# Thread: ord(a) = m and a^k=e prove m|k

1. ## ord(a) = m and a^k=e prove m|k

Ok we have group G and a in G with ord(a) = m and a^k=e prove m|k.

ok so i know that if ord(a) = m in G then m is smalles integer such that a^m=e, we are givin that a^k = e.
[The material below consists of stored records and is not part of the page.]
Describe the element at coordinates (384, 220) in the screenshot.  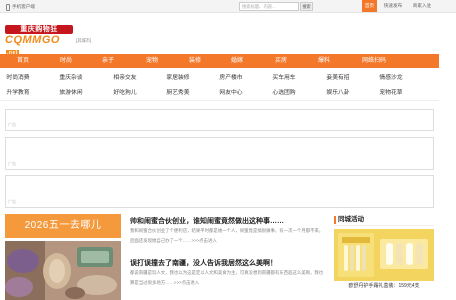
I see `local-events-heading: 同城活动` at that location.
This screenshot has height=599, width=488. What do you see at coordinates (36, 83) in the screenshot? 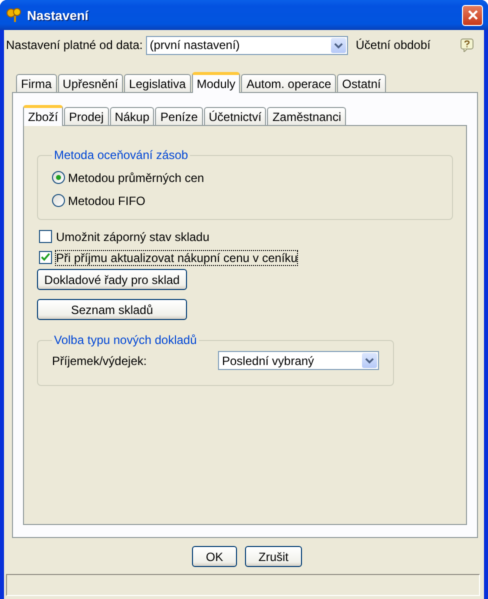
I see `tab: Firma` at bounding box center [36, 83].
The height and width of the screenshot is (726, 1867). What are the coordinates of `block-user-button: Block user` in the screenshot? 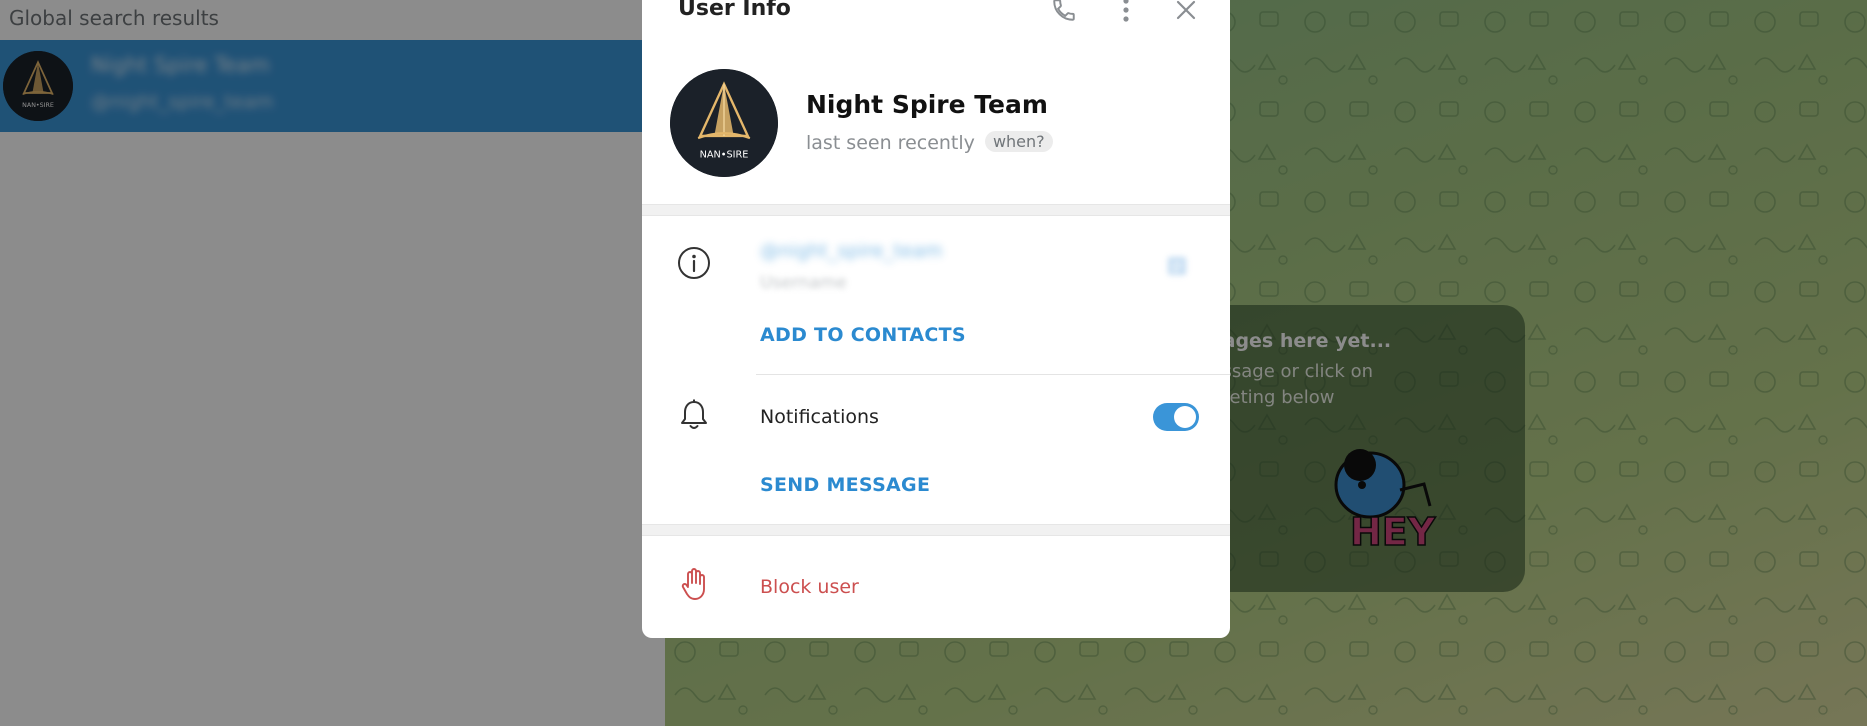 It's located at (810, 587).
I have a feeling that we have to use the division algorithm on k so we would get k = nq + r, 0<=r<n, that a^m = a ^(nq+r) then usually in these type of proofs we go ((a^n)^q)a^r and somehow we need to get that this is a multiple of m or a contradiction that nq+r < m but im not sure which way to go.

2. Originally Posted by ChrisBickle
Ok we have group G and a in G with ord(a) = m and a^k=e prove m|k.

ok so i know that if ord(a) = m in G then m is smalles integer such that a^m=e, we are givin that a^k = e. I have a feeling that we have to use the division algorithm on k so we would get k = nq + r, 0<=r<n, that a^m = a ^(nq+r) then usually in these type of proofs we go ((a^n)^q)a^r and somehow we need to get that this is a multiple of m or a contradiction that nq+r < m but im not sure which way to go.
By the division algorithm we there exists a $\displaystyle \ell\in\mathbb{Z}$ such that $\displaystyle k=\ell m+r,\text{ }0\leqslant r<m$. Thus, $\displaystyle e=a^{m}=a^{\ell m}a^k=a^k$. If $\displaystyle r\ne 0$ we see there exists a positive number $\displaystyle r$ less than $\displaystyle k$ such that $\displaystyle a^r=e$ contradicting that definition of $\displaystyle k$. Thus, $\displaystyle r=0$ and the conclusion follows.